Fit to Print: Vermont Writers Weigh In
State of the Arts
By Pamela Polston [04.29.09]
Three recent books by Vermonters are germane to this week’s Health & Fitness issue, albeit in very different ways. ...
Health and Fitness issue of Seven Days, May 2009
Burlington author Suzanne Brue released The 8 Colors of Fitness last year. Its subtitle declares its mission: Discover Your Color-Coded Fitness Personality and Create an Exercise Program You’ll Never Quit! Such breezy optimism smacks of a diet fad-of-the-moment, but the 8 Colors idea is based on extensive research into personality types using the Myers-Briggs Type Indicator. The popular “test” is based on Jungian personality theory, and Brue is, according to the book’s foreword, an “expert practitioner” of the MBTI.
As such, she knew that different personalities process and respond to information in different ways. Brue’s innovation was to apply this knowledge to individuals’ struggle to get and stay fit. Is exercising viewed as a burden? A social occasion? A challenge? What type of exercise appeals the most to whom? According to Brue’s research, it depends on personality type.
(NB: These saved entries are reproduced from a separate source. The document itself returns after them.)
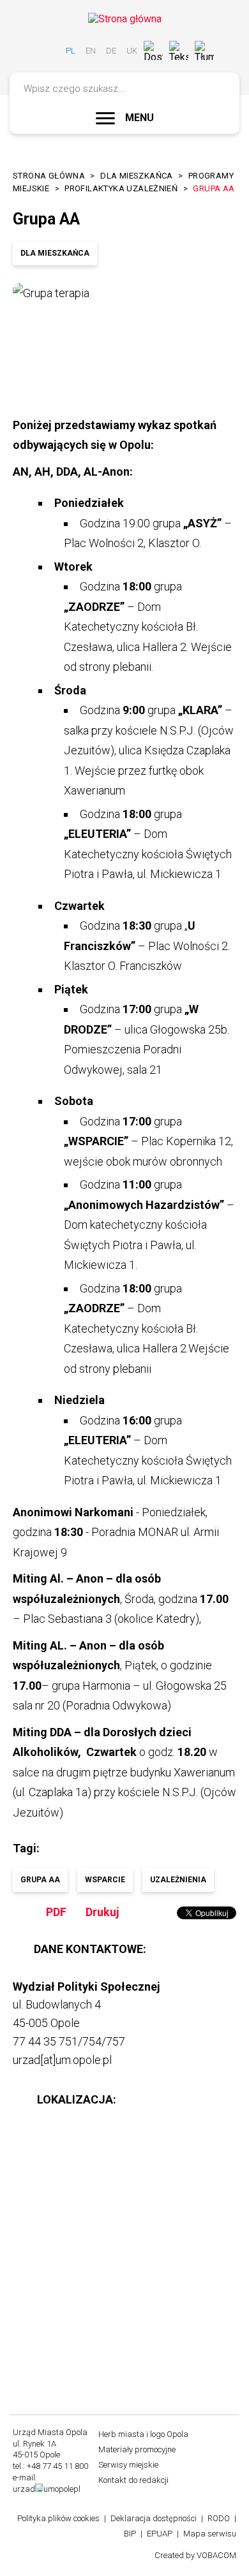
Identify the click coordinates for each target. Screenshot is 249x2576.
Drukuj (102, 1912)
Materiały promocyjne (137, 2449)
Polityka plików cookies (58, 2518)
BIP (130, 2533)
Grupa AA (40, 1879)
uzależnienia (178, 1879)
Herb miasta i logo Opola (143, 2434)
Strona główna (49, 175)
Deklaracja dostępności (153, 2518)
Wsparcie (105, 1879)
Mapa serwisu (209, 2533)
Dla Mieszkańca (136, 175)
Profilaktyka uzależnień (120, 188)
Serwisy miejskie (128, 2465)
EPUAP (159, 2533)
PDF (56, 1912)
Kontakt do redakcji (133, 2480)
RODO (218, 2518)
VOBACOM (216, 2555)
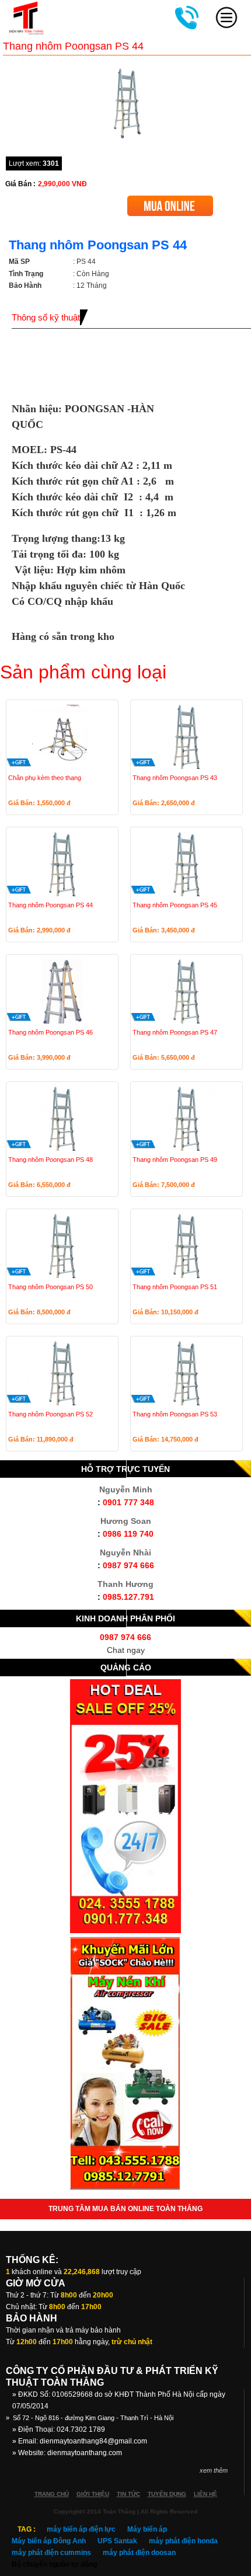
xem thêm (214, 2470)
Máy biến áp (147, 2529)
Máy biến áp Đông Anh (49, 2541)
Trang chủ (51, 2494)
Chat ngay (126, 1650)
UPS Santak (117, 2541)
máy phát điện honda (183, 2541)
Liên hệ (205, 2494)
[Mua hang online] (170, 200)
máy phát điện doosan (139, 2553)
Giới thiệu (92, 2494)
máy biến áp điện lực (81, 2529)
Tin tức (128, 2494)
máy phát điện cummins (51, 2553)
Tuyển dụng (167, 2494)
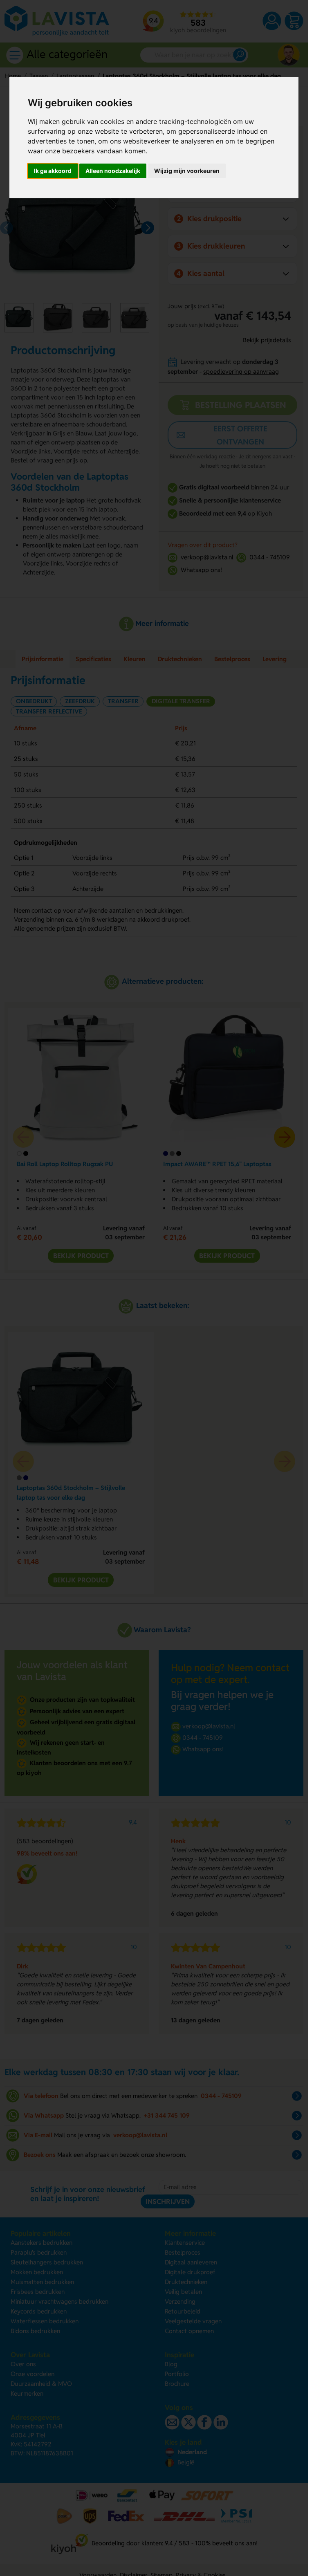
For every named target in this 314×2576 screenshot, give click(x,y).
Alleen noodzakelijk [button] (112, 170)
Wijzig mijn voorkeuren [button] (187, 170)
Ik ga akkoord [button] (53, 170)
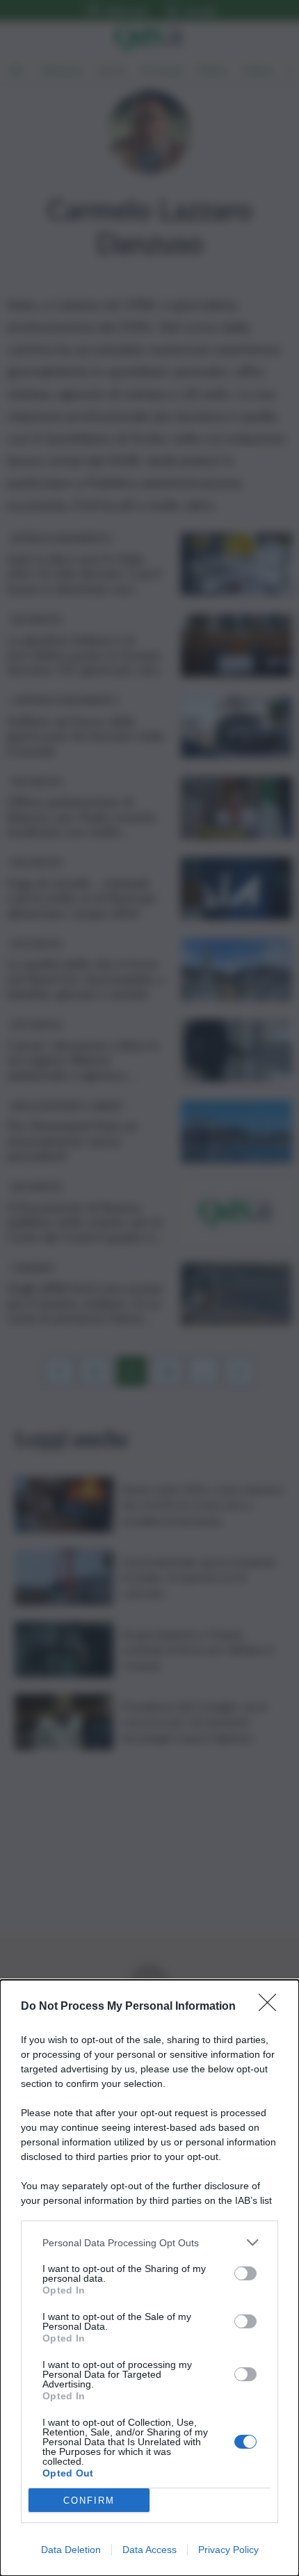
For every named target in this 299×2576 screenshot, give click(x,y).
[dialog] (149, 2278)
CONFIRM (89, 2500)
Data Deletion (71, 2549)
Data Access (149, 2549)
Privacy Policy (228, 2549)
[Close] (272, 2007)
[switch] (245, 2273)
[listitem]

As with everything else in life, different strokes for different folks.
Readers with little or no understanding of MBTI or Carl Jung needn’t worry; Brue goes over the basics at the beginning of the book. She then divides the 16 types into eight pairs, assigns each a different hue — and voilà! The eight colors of fitness.
If it sounds complicated, it is, sort of. But readers who can get through the psych talk at the beginning will find the remainder of the book filled with clearly written and accessible examples of personalities, explanations of what motivates and rewards them, and specifics on what kind of fitness regimen is likely to get them in gear. Most readers will recognize themselves in a personality described herein, such as this one:
With their jump-in-with-both-feet personalities, Reds seek activities that grab their attention and bring their senses to life, such as mountain biking, bike racing, and water and Alpine skiing. They also enjoy fast-paced games of basketball or racquetball.
If you’re the sort who chafes at the idea of being “typecast,” this book may not be for you. But if you’ve been wondering why you can’t stick to any exercise program, it can’t hurt to find out whether you’ve been pursuing activities of the wrong color.
The 8 Colors of Fitness by Suzanne Brue. Oakledge Press, 186 pages. $20.99.